Report each line of the material below that contains the string "Given", copying every such line in full.

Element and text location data
▼
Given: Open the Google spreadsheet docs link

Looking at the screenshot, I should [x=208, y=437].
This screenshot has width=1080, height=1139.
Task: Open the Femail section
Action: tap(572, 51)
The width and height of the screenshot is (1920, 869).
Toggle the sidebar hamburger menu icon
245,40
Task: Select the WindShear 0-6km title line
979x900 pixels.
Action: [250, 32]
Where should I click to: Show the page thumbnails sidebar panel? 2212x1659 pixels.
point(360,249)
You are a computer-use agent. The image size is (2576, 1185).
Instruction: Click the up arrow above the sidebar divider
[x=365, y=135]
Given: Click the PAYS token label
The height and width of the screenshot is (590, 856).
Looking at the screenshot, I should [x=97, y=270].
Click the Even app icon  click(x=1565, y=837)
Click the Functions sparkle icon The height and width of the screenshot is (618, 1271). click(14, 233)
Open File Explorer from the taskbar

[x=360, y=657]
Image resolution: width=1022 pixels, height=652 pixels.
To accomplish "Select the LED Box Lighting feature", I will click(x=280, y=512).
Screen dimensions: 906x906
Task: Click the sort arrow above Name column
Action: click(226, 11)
▲
Exercise output =
Given: Open the Google spreadsheet docs link
Given: Click the PAYS token label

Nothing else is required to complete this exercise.